Born on 25th may 1979, at Murukkumpuzha, Thiruvananthapuram, as the eldest daughter of Sri. Prabhakaran and Smt. Ambika, Priya completed her schooling at St.Augustine High School. She inherited her artistic bent from her mother’s side and her childhood was filled with colours. Her maternal grandfather Sri. Gangadharan Vaidyan was a famous Ayurvedic medic and wood sculptor, from whom she learned the basics of painting further keenly developed and supported by her family and Hindi teacher Shri Ravindran. Her interest in art grew with age and she opted for fine arts as her subject for higher studies. She joined College of Fine Arts in the year 1997 and was trained by veterans like M. Sanathanan (Principal), Prof. Kattoor Narayan Pillai, art historian Ajaya Kumar and Chitra Bhanu, She is the recipient of the Kerala Lalitha Kala Academy award and graduated from the prestigious institute in second position in the year 2001. In 2002, She joined College for Women in the Department of Continuing Education as a Teacher of Arts. In 2006 she joined Govt. Sanskrit College and has also served as art teacher in Bethany Senior Secondary School. She was awarded the Best Art teacher award by Indira Gandhi Ganpath (Aurangabad).
She got married in the year 2001 to Manojan, took the name Priya Manojan and settled in Chempazhanthy.

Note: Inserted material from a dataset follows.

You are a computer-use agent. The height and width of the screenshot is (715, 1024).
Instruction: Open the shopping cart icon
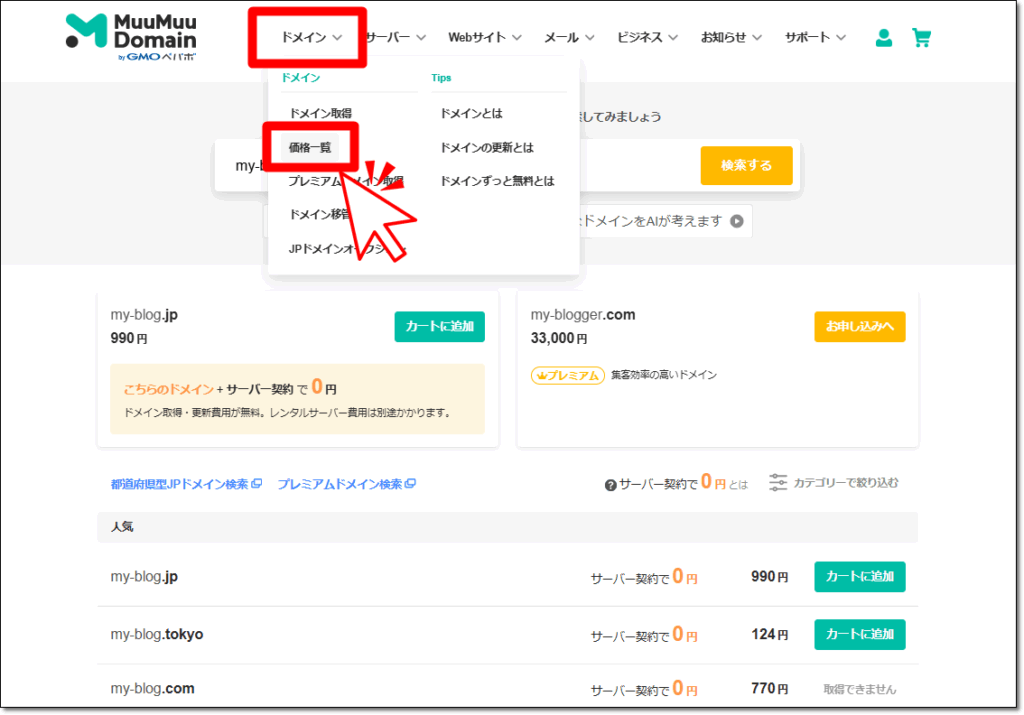pyautogui.click(x=921, y=37)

She is blessed with two kids Krishna Dev and Kashi Dev Her kids show keen interest in art and are inspired and influenced by her.
Chempazhanthy is the store house of spirituality and is blessed by the birth of the social reformer Sree Narayana Guru. The manthras of Sree Narayana Guru reverberates the Vayalvaram house. This spiritual serenity and the simplicity of Priya Manojan find its culmination in her works. Simplicity and humility together form her personality. A talented artist with a divine touch, a model teacher, a duty-bound housewife, a hardworking artist, all these qualities describe Priya well.

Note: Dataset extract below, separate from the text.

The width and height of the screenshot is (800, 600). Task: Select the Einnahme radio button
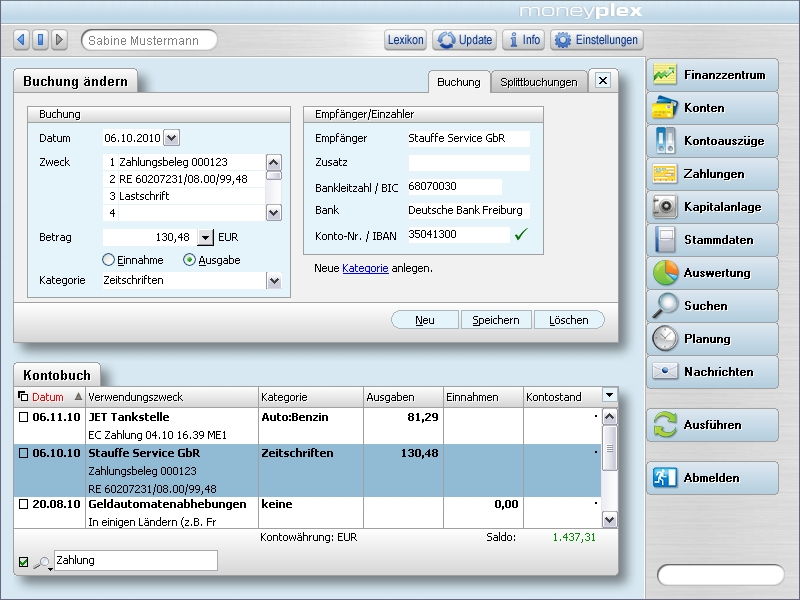(109, 260)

She is an artist who follows her convictions rather than blindly following rules imposed by tradition. She never chases recognition or awards. Her attachment to art is purely her inner call and not for worldly and materialistic gains. Majority of her works raise her opinion on women empowerment. The paintings with deep and dark colours depict the power of womanhood and their stories.
Priya is not ready to hold tightly on tradition nor is she boasting on modernity. She keeps a distance from such mundane politics. She stands out in the crowd She is always ignited and continues with the quality work that she has done in the past .Moving into family ways never created hindrance in her productivity. Very often we find women leaving behind all their talents for their families. this makes Priya an exception. Works of her childhood and college days together cover two decades of dedication and active presence in the world of arts.